Praktisch: ohne Auto unterwegs

Wer aus Frankfurt startet, prüft vorher den Fahrplan, im August 2026 lohnt das doppelt. Die Bahn saniert gerade mehrere Strecken, am deutlichsten zwischen Regensburg und Passau, wo bis Dezember Busse fahren. In Quedlinburg und Trier wird an den Wahrzeichen gebaut, die Stiftskirche und die Porta Nigra bleiben geöffnet, das Alte Rathaus in Bamberg ist innen geschlossen. Alle zehn Ziele sind mit der Bahn erreichbar, die Zeiten in diesem Text entsprechen der Fahrplanauskunft vom August 2026. Und der verregnete Samstag in Würzburg hat es gezeigt: Eine schlechte Vorhersage ist kein Grund, abzusagen.

Kurz gesagt

Zehn Städte, eine Gemeinsamkeit: Sie bekommen weniger Besucher, als sie verdienen. Limburg, Marburg und Würzburg erreichst du in rund einer Stunde, Bamberg in gut zwei, Trier in rund dreieinhalb. Quedlinburg, Stralsund, Bamberg, Trier und Würzburg sind UNESCO-Welterbe, die Veste Oberhaus zählt zu den größten Burganlagen Europas, und die Elisabethkirche ist die älteste gotische Hallenkirche Deutschlands. Zwischen Regensburg und Passau fahren bis Dezember Busse statt Züge, die Fahrzeiten im August 2026 also vorher prüfen.

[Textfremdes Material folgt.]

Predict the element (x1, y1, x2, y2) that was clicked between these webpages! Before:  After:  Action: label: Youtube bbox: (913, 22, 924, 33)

Was bedeutet das für mich?

Such dir ein Ziel, das zu deiner Zeit passt, und plane drei Fixpunkte. Am Anreisetag eine Stadtführung oder ein Aussichtspunkt, am zweiten Tag ein freier Vormittag, zum Abschluss ein Abend am Wasser. Bei Limburg oder Marburg entscheidest du dich am Samstagmorgen spontan. Der Rest ergibt sich von selbst. Wer einen groben Ablauf mag, findet im Wissensindex die Checkliste für einen Wochenendtrip ohne Auto.

Quellen

Subjektive Auswahl ohne Ranking-Anspruch; was ein gutes Wochenende ist, entscheidet am Ende der eigene Geschmack. Fahrzeiten laut DB-Fahrplanauskunft, Stand August 2026, bitte vor Abfahrt prüfen.